Przywracanie stabilności na globalnych rynkach służy również powiązanemu z nimi rynkowi polskiemu – uważają uczestnicy debaty „Główne zagrożenia dla systemu finansowego w Polsce w kontekście kryzysu strefy euro".
Podkreślają, że mimo iż nasze banki radzą sobie bardzo dobrze, a ten rok będzie rekordowy dla sektora bankowego pod względem zysków, to kryzys w strefie euro sprawia, że pojawiają się kolejne zagrożenia.
Zagrożenia zewnętrzne
– Na stosunkowo dobrą kondycję polskiego sektora bankowego negatywnie oddziałuje sytuacja zewnętrzna – mówi Zbigniew Jagiełło, prezes PKO BP. Dodaje, że otwarcie już mówi się o możliwym ograniczeniu finansowania niektórych rodzimych banków przez spółki matki, które w krótkim czasie muszą spełnić wyższe wymogi kapitałowe.

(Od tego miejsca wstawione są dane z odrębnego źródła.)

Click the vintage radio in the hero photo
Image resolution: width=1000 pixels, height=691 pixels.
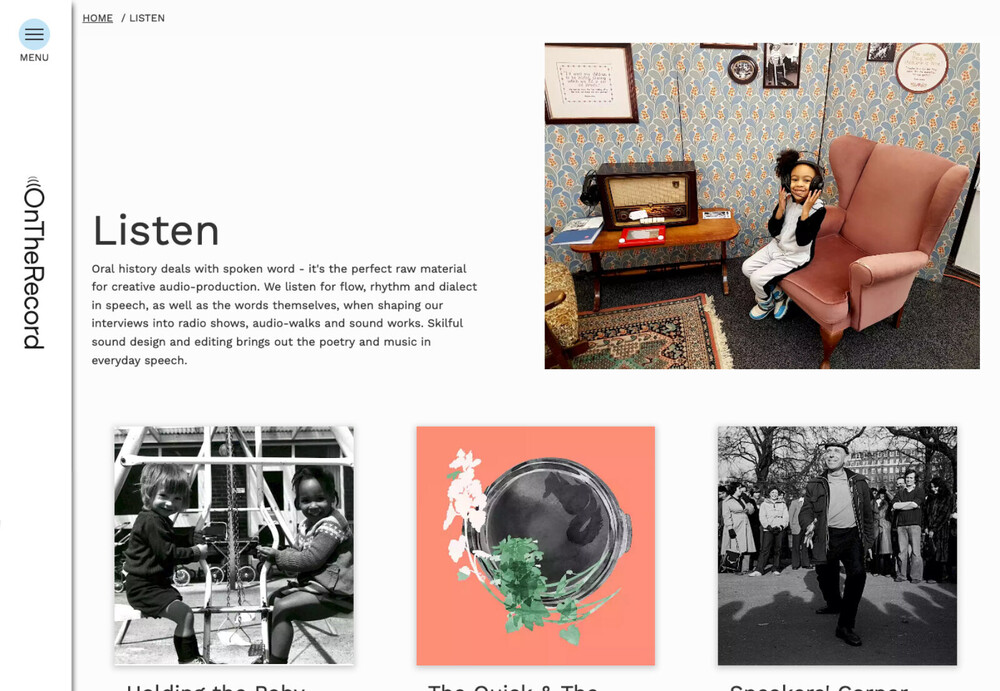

– Nie dostaliśmy od naszego inwestora dyspozycji dotyczących ograniczenia akcji kredytowej – deklaruje Cezary Stypułkowski, prezes BRE Banku należącego do niemieckiego Commerzbanku. – Owszem jest profil ryzyka banku, w dużym stopniu uzgadniany z naszym głównym akcjonariuszem, zwłaszcza dotyczący dużych ekspozycji, ale decyzje zapadają w Warszawie – dodaje.
Repolonizacja pod znakiem zapytania
W takiej sytuacji rozgorzała dyskusja na temat możliwości zwiększenia udziału polskiego kapitału w sektorze bankowym. Jednak pojawiają się wątpliwości, czy w tak niestabilnych czasach znajdą się kupujący. – Obecnie nie ma tematu wyprzedaży polskich aktywów w celu poprawy swoich kapitałów przez zagraniczne banki. Dziś widać, że ten proces wbrew temu, czego można było się spodziewać jeszcze kilka miesięcy temu, uległ zahamowaniu. Dlatego jeśli nie uda się pozyskać środków z rynku, europejskie banki pójdą po pomoc do instytucji publicznych, niekoniecznie do państwa, raczej do EFSF (fundusz ratunkowy – red.), by nie obciążać długu publicznego – uważa Jan Krzysztof Bielecki, były szef Pekao.